• [To do]: What you give back should match the records word for word.

• [Data extracts]:
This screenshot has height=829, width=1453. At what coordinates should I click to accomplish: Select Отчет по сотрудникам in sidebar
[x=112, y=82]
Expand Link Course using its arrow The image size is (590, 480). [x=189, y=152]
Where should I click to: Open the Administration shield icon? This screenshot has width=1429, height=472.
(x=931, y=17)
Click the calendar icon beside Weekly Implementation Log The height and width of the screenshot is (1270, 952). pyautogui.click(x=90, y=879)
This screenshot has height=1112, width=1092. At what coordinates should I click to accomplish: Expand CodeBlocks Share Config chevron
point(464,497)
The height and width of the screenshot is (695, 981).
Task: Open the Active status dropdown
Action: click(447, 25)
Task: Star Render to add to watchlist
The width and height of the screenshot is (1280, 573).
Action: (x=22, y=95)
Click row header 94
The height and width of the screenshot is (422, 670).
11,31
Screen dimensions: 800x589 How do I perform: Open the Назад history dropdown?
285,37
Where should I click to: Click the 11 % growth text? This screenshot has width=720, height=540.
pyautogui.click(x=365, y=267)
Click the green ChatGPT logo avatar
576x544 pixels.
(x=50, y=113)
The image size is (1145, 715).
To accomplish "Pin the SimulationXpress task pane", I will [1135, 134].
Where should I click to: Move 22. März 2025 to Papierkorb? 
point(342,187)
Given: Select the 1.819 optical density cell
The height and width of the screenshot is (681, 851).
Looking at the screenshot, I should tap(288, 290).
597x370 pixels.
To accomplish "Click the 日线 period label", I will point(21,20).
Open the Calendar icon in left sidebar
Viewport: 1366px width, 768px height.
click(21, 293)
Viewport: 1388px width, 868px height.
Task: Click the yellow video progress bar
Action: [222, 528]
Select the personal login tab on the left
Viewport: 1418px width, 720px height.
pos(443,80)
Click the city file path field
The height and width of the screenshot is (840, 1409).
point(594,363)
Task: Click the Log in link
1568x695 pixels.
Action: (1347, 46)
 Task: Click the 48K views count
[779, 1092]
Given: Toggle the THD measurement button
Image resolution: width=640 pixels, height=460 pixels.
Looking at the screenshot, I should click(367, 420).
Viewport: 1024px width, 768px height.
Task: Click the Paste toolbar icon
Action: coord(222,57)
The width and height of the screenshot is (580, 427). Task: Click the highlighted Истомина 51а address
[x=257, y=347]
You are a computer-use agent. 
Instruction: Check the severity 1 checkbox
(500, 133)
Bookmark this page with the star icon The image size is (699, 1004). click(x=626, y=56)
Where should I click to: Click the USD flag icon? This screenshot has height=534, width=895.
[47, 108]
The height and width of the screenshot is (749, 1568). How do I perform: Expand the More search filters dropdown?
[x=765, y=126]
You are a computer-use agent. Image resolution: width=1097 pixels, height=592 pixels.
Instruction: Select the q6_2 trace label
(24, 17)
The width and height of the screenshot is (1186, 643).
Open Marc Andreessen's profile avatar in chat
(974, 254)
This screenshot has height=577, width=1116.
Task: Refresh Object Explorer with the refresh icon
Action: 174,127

• [Answer section]:
This screenshot has height=829, width=1453. At what coordinates should I click to accomplish: Select Отчет по сотрудникам in sidebar
[x=112, y=82]
Expand Link Course using its arrow The image size is (590, 480). [x=189, y=152]
Where should I click to: Open the Administration shield icon? This screenshot has width=1429, height=472.
(x=931, y=17)
Click the calendar icon beside Weekly Implementation Log The height and width of the screenshot is (1270, 952). pyautogui.click(x=90, y=879)
This screenshot has height=1112, width=1092. At what coordinates should I click to accomplish: Expand CodeBlocks Share Config chevron
point(464,497)
The height and width of the screenshot is (695, 981).
Task: Open the Active status dropdown
Action: click(447, 25)
Task: Star Render to add to watchlist
The width and height of the screenshot is (1280, 573).
Action: (x=22, y=95)
Click row header 94
The height and width of the screenshot is (422, 670).
11,31
Screen dimensions: 800x589 How do I perform: Open the Назад history dropdown?
285,37
Where should I click to: Click the 11 % growth text? This screenshot has width=720, height=540.
pyautogui.click(x=365, y=267)
Click the green ChatGPT logo avatar
576x544 pixels.
(x=50, y=113)
The image size is (1145, 715).
To accomplish "Pin the SimulationXpress task pane", I will [1135, 134].
Where should I click to: Move 22. März 2025 to Papierkorb? 
point(342,187)
Given: Select the 1.819 optical density cell
The height and width of the screenshot is (681, 851).
Looking at the screenshot, I should tap(288, 290).
597x370 pixels.
To accomplish "Click the 日线 period label", I will point(21,20).
Open the Calendar icon in left sidebar
Viewport: 1366px width, 768px height.
click(21, 293)
Viewport: 1388px width, 868px height.
Task: Click the yellow video progress bar
Action: [222, 528]
Select the personal login tab on the left
Viewport: 1418px width, 720px height.
pos(443,80)
Click the city file path field
The height and width of the screenshot is (840, 1409).
point(594,363)
Task: Click the Log in link
1568x695 pixels.
Action: (1347, 46)
 Task: Click the 48K views count
[779, 1092]
Given: Toggle the THD measurement button
Image resolution: width=640 pixels, height=460 pixels.
Looking at the screenshot, I should click(367, 420).
Viewport: 1024px width, 768px height.
Task: Click the Paste toolbar icon
Action: coord(222,57)
The width and height of the screenshot is (580, 427). Task: Click the highlighted Истомина 51а address
[x=257, y=347]
You are a computer-use agent. 
Instruction: Check the severity 1 checkbox
(500, 133)
Bookmark this page with the star icon The image size is (699, 1004). click(x=626, y=56)
Where should I click to: Click the USD flag icon? This screenshot has height=534, width=895.
[47, 108]
The height and width of the screenshot is (749, 1568). How do I perform: Expand the More search filters dropdown?
[x=765, y=126]
You are a computer-use agent. Image resolution: width=1097 pixels, height=592 pixels.
Instruction: Select the q6_2 trace label
(24, 17)
The width and height of the screenshot is (1186, 643).
Open Marc Andreessen's profile avatar in chat
(974, 254)
This screenshot has height=577, width=1116.
Task: Refresh Object Explorer with the refresh icon
Action: 174,127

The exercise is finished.